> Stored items

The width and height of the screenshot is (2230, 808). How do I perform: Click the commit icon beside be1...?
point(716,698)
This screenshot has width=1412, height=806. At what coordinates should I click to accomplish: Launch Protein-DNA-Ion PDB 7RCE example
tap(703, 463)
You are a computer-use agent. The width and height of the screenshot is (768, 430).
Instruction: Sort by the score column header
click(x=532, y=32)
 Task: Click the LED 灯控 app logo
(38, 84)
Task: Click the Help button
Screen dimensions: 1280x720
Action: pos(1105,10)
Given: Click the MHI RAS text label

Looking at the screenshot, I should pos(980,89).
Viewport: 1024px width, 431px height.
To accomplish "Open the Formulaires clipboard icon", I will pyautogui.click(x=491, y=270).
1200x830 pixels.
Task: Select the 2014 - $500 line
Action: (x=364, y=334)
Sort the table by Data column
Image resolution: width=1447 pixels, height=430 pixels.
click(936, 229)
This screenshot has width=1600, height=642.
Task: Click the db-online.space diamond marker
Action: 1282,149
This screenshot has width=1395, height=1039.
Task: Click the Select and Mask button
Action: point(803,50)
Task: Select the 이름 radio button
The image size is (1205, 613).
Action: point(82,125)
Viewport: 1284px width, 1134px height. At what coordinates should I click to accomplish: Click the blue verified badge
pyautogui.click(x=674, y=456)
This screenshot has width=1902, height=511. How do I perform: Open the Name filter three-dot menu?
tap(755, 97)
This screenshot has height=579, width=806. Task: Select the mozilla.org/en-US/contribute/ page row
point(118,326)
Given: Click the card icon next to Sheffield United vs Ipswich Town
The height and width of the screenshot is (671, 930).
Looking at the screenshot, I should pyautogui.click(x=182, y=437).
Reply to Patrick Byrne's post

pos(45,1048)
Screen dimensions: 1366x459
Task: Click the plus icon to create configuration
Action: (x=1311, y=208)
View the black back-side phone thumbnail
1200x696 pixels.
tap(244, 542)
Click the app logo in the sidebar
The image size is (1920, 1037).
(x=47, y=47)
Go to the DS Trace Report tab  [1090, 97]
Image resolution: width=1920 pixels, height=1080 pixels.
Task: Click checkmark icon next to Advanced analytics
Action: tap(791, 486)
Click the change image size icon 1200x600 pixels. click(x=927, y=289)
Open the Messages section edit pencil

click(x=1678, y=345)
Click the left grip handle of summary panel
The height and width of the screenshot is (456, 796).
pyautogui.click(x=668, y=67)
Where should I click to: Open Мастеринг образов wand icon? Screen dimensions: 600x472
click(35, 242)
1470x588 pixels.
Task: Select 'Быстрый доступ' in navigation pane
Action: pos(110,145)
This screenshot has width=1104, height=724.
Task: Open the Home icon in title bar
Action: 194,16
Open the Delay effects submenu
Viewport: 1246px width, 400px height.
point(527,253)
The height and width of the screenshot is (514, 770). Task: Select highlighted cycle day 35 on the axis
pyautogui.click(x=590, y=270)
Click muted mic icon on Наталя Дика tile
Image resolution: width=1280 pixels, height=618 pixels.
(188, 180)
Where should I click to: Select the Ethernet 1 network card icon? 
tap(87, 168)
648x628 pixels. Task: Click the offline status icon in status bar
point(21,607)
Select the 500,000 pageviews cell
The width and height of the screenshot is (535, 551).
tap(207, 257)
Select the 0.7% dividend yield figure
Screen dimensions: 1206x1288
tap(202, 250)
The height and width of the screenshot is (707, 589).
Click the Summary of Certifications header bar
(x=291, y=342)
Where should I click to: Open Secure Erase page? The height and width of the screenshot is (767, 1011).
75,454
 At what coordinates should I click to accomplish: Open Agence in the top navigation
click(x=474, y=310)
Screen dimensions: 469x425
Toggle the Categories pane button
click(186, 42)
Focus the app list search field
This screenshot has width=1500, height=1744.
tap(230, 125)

> AIM OF THE EXERCISE
Output exactly the leading lines of the data, up to and including the line marked by "Sort the table by Data column".

> SOLVED PROBLEM
The width and height of the screenshot is (2230, 808). How do I perform: Click the commit icon beside be1...?
point(716,698)
This screenshot has width=1412, height=806. At what coordinates should I click to accomplish: Launch Protein-DNA-Ion PDB 7RCE example
tap(703, 463)
You are a computer-use agent. The width and height of the screenshot is (768, 430).
Instruction: Sort by the score column header
click(x=532, y=32)
 Task: Click the LED 灯控 app logo
(38, 84)
Task: Click the Help button
Screen dimensions: 1280x720
Action: pos(1105,10)
Given: Click the MHI RAS text label

Looking at the screenshot, I should pos(980,89).
Viewport: 1024px width, 431px height.
To accomplish "Open the Formulaires clipboard icon", I will pyautogui.click(x=491, y=270).
1200x830 pixels.
Task: Select the 2014 - $500 line
Action: (x=364, y=334)
Sort the table by Data column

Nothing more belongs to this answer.